第350話 六城・安曇河へ

 日曜の午前九時。六城は秘密基地兼ガレージからキットバイクを出した。


「オイル漏れなし、ブタと燃料……OK」


 エンジンを始動して暖機をしながらブレーキとタイヤの溝・空気圧・灯火類、そして燃料を確認した六城はヘルメットを被って愛車に跨った。


「さぁ、初の遠乗り。安曇河まで駄々こねずに走ってくれよ」


 ポンポンとタンクを叩き撫で、六城はキットバイクを発進させた。今都市街は当たり屋が出て来たり、猫や犬の死骸をバイクの前に放り投げて轢かせ、因縁をつけて金を奪おうと目論む輩が多い。六城は気を引き締めて愛車を走らせた。


「ふぅ、わが街ながら物騒だな」


 今都市街を抜けて湖岸道路を数キロ走って真旭ランプから国道一六一号線に乗る。あとは淡々と安曇河町まで走る。桜の季節が終わった四月末の陽気はバイクで移動するのに丁度良い暖かさだ。


「この色で塗って良かったなぁ」


 春の日差しを受けてキャンディブルーのタンクは輝き、ゴールドのラインがアクセントを加える。フェンダーのメッキとも相性が良く似合っている。
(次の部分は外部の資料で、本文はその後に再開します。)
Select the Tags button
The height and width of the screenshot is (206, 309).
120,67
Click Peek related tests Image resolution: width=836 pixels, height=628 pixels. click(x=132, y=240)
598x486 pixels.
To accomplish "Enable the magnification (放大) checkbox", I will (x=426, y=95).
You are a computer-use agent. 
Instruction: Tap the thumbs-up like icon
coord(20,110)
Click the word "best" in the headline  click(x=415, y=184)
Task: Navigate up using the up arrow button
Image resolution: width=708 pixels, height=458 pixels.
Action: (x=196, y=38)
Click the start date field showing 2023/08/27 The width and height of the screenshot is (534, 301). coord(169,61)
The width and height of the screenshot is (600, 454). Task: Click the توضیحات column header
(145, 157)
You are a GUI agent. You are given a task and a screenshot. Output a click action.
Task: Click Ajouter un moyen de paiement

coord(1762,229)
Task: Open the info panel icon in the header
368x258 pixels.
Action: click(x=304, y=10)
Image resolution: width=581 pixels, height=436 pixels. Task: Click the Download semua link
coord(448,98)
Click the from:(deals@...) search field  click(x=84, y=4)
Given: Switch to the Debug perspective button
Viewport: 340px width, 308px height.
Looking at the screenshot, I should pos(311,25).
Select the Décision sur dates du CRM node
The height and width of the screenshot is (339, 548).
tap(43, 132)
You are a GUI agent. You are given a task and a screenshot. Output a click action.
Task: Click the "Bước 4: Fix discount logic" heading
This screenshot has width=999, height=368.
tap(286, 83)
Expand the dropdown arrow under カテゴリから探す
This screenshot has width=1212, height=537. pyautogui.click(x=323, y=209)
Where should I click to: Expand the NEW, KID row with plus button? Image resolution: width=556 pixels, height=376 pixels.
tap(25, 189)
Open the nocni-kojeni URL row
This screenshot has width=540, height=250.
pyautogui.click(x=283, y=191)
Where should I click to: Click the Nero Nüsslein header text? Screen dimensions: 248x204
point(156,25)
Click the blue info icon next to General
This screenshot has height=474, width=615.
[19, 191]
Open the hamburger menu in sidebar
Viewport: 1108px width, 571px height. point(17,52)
乗り心地だってダンピングの効いた腰のある乗り心地で悪くない。


「ロンスイが効いてるんやなぁ」


 最初についていたスイングアームは怪しい出来だったので信頼が出来るメーカーの中古品を買って取り付けた。ホイールベースを伸ばすロングスイングアーム(略してロンスイ)は格好重視で装着される事も有るが、長ささえ吟味すれば実用性を損なわず直進安定性を向上させることが出来る。


「エンジンは好調、力はあるけどボアアップだけより振動は大きいかな?」


 ロングストローク型のエンジンは高回転まで回すと若干振動が大きくなるが粘りと底力が有る。


「静かでも糞づまりにならん、キレイに吹けるなぁ」


 六城はバイクに乗り始めた頃、音が大きければパワーがあると思っていた。最近のマフラーはパワーが出るだけでなく騒音の面も配慮されて作られている。制限速度内で走らせているとマフラーよりもキャブレターからの吸気音が気になるほどだ。これに関しては今後改善しようと六城は思った。


 六城とキットバイクは安曇河町に着き、老舗菓子店へ寄ってさつま芋の練り菓子とアドベリーのお菓子を箱詰めしてもらってから再び走り出した。


◆        ◆        ◆


 六城が出発した頃、中は昼食の準備を始めていた。飯を炊き、紫蘇のフリカケをまぶしたご飯を冷ましてラップで包んで握り飯を作る。その間のリツコは竹原に手伝ってもらいながら庭でバーベキューのセットを出したり椅子を並べたりしていた。


「さて、僕は肉屋に行ってきますね」

「ありがと、じゃあお金ね、お肉は準備してあるんだって」


「ついでに飲み物も買ってきますね」


 竹原を送り出したリツコは六城が来ても驚かない様に化粧をする事にした。休日のリツコはスッピンでいる事が多いのだが、元生徒が訪ねて来るとなれば化粧をしなければならないと思っている。最近はノーメイクの素顔を生徒に見られる事も有るリツコだが、大多数からは『大人のオンナ』と思われている。自身のイメージを崩さないように必死なのだ。


 リツコが顔を作っている間にも中はバーベキューの準備を続けていた。カボチャや玉ネギを切り、キャベツを千切る。いつもならリツコは千切ったキャベツを失敬して味塩をかけてビールを呑んだりするところだ。


「中さん、どう?」


 メイクを終えたリツコが訪ねると中は「今日もキレイやで、でも俺は素顔のリツコさんも好きやなぁ」と答えた。


「私の顔じゃなくて、心構えの方はどう?」

「問題無い」


 問題無いとは言うものの、中の様子はいつもと違う。


「リツコさん、何か有っても俺の事を嫌いにならんといてな」

「中さん、私が初めてを捧げた人は小さな人じゃないのよ?」


 話しながらもバーベキューの準備は進み、肉を買いに行った竹原が帰って来た。


「大島さん、先輩。もうそろそろ六城が来ますよ……来たかな?」


 時刻はもうすぐ十時。空冷単気筒のエンジン音が大島家に近付いて来た。